_Brief:_ Can you rewrite the records from the line containing "Task: Select WIN-65CB48JO44P server node" through the line containing "point(821,222)", requests included, increasing every coordinate in the answers by 13? Leave out the pictures.

_Dataset content:_
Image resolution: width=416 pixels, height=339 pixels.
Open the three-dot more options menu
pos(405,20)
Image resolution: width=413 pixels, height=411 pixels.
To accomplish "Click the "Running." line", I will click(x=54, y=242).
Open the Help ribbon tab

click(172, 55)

==

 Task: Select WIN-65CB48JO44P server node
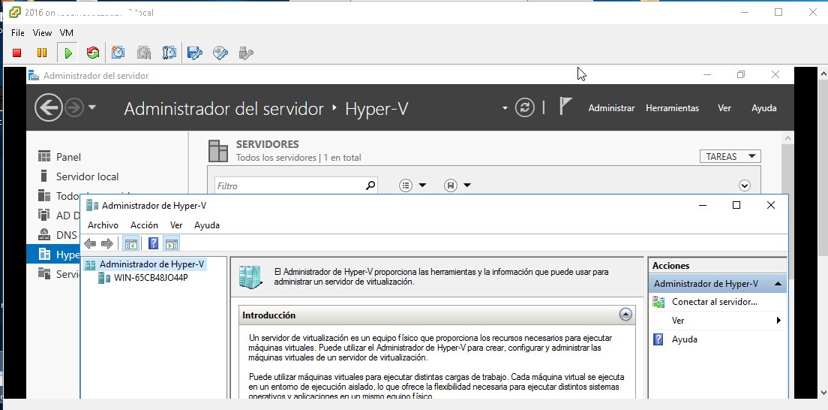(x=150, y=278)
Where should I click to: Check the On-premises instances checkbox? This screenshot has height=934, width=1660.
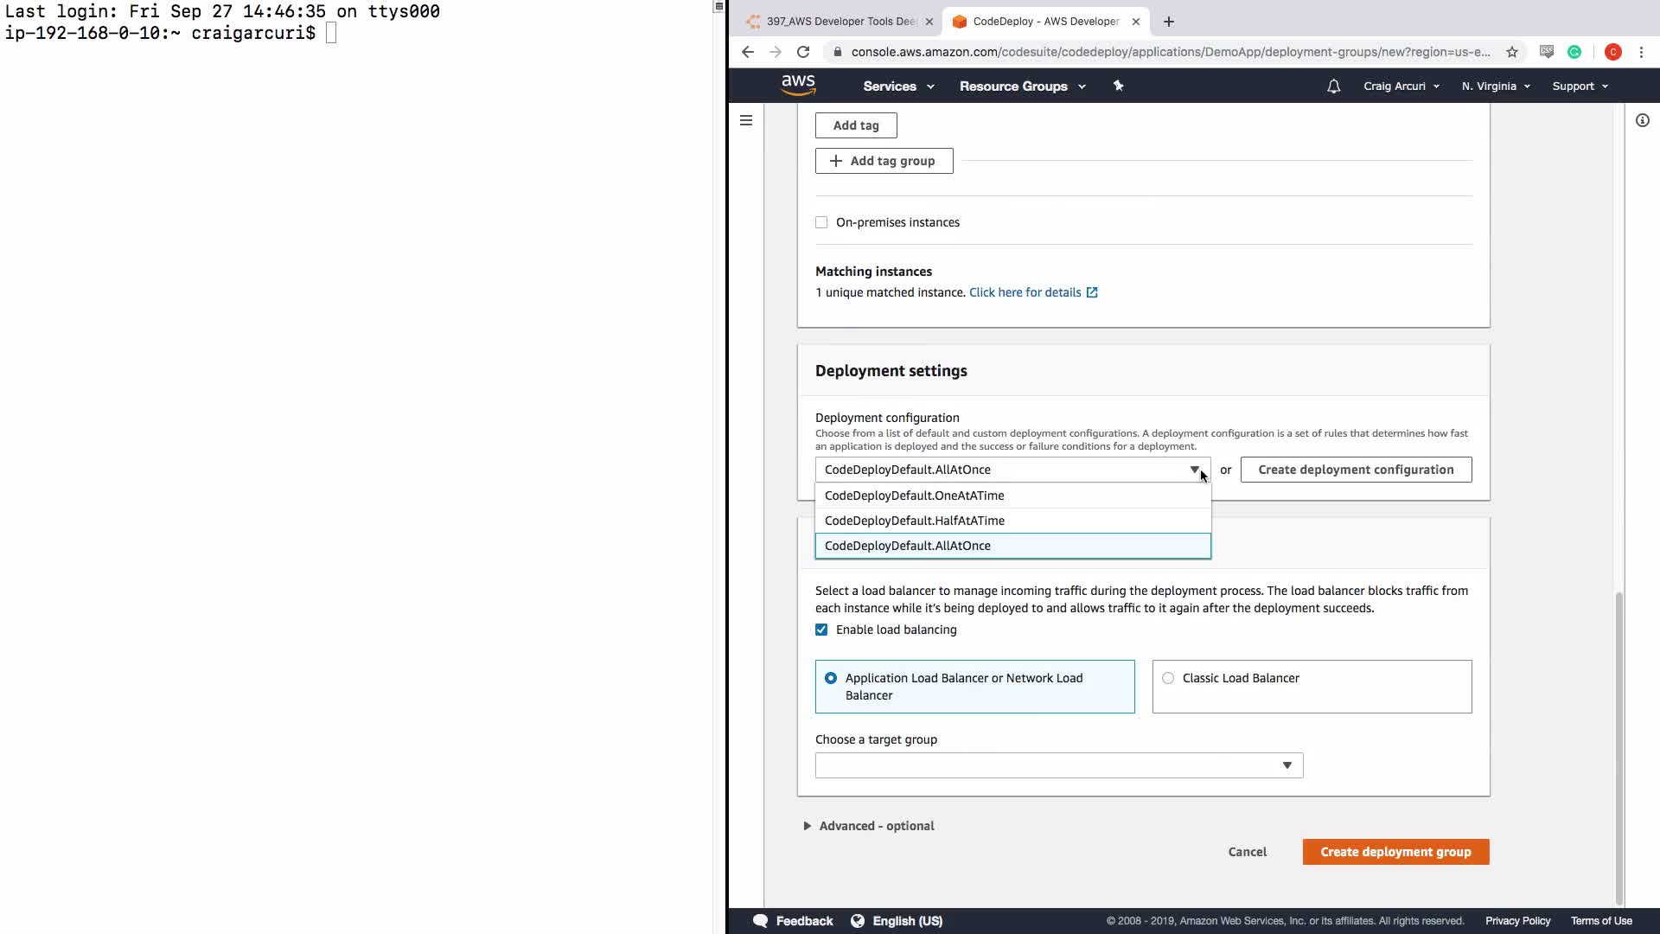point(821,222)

_Solution for this exercise:_
 Task: Select WIN-65CB48JO44P server node
(x=163, y=291)
Where should I click to: Check the On-premises instances checkbox? This screenshot has height=934, width=1660.
point(834,235)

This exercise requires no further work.